(Voci tratte da una raccolta)
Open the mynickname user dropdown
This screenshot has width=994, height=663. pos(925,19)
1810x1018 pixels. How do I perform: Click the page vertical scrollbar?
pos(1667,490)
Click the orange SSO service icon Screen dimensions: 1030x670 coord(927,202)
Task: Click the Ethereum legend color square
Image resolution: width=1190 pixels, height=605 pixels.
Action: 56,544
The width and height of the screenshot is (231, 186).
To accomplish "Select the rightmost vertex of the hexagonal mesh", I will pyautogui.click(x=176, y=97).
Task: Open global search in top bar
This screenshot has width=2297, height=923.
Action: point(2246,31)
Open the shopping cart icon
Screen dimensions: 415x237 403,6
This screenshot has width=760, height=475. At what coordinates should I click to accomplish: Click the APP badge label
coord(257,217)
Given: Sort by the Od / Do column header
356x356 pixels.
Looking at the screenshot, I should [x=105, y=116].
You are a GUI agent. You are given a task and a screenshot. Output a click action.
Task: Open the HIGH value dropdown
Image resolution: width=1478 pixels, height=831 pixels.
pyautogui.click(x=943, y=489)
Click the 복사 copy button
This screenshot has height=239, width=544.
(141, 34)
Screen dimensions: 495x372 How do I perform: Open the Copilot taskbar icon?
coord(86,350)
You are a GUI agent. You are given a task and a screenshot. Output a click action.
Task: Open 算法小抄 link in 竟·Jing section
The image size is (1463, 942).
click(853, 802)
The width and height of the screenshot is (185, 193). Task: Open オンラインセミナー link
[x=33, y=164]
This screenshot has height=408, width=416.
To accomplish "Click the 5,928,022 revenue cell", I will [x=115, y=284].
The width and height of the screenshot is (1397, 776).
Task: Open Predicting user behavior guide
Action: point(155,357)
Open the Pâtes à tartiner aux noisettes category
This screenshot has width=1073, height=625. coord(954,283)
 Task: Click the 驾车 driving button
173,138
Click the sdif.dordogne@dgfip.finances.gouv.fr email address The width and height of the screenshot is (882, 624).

• _Obiettivo_
Puoi ricopiare tutte le righe qui sopra cambiando "dropdown" in "menu" e lasciando invariato tutto il resto?

• _Risultato_
Open the mynickname user menu
This screenshot has width=994, height=663. pos(925,19)
1810x1018 pixels. How do I perform: Click the page vertical scrollbar?
pos(1667,490)
Click the orange SSO service icon Screen dimensions: 1030x670 coord(927,202)
Task: Click the Ethereum legend color square
Image resolution: width=1190 pixels, height=605 pixels.
Action: 56,544
The width and height of the screenshot is (231, 186).
To accomplish "Select the rightmost vertex of the hexagonal mesh", I will pyautogui.click(x=176, y=97).
Task: Open global search in top bar
This screenshot has width=2297, height=923.
Action: point(2246,31)
Open the shopping cart icon
Screen dimensions: 415x237 403,6
This screenshot has width=760, height=475. At what coordinates should I click to accomplish: Click the APP badge label
coord(257,217)
Given: Sort by the Od / Do column header
356x356 pixels.
Looking at the screenshot, I should [x=105, y=116].
You are a GUI agent. You are given a task and a screenshot. Output a click action.
Task: Open the HIGH value menu
Image resolution: width=1478 pixels, height=831 pixels.
pyautogui.click(x=943, y=489)
Click the 복사 copy button
This screenshot has height=239, width=544.
(141, 34)
Screen dimensions: 495x372 How do I perform: Open the Copilot taskbar icon?
coord(86,350)
You are a GUI agent. You are given a task and a screenshot. Output a click action.
Task: Open 算法小抄 link in 竟·Jing section
The image size is (1463, 942).
click(853, 802)
The width and height of the screenshot is (185, 193). Task: Open オンラインセミナー link
[x=33, y=164]
This screenshot has height=408, width=416.
To accomplish "Click the 5,928,022 revenue cell", I will [x=115, y=284].
The width and height of the screenshot is (1397, 776).
Task: Open Predicting user behavior guide
Action: point(155,357)
Open the Pâtes à tartiner aux noisettes category
This screenshot has width=1073, height=625. coord(954,283)
 Task: Click the 驾车 driving button
173,138
Click the sdif.dordogne@dgfip.finances.gouv.fr email address The width and height of the screenshot is (882, 624).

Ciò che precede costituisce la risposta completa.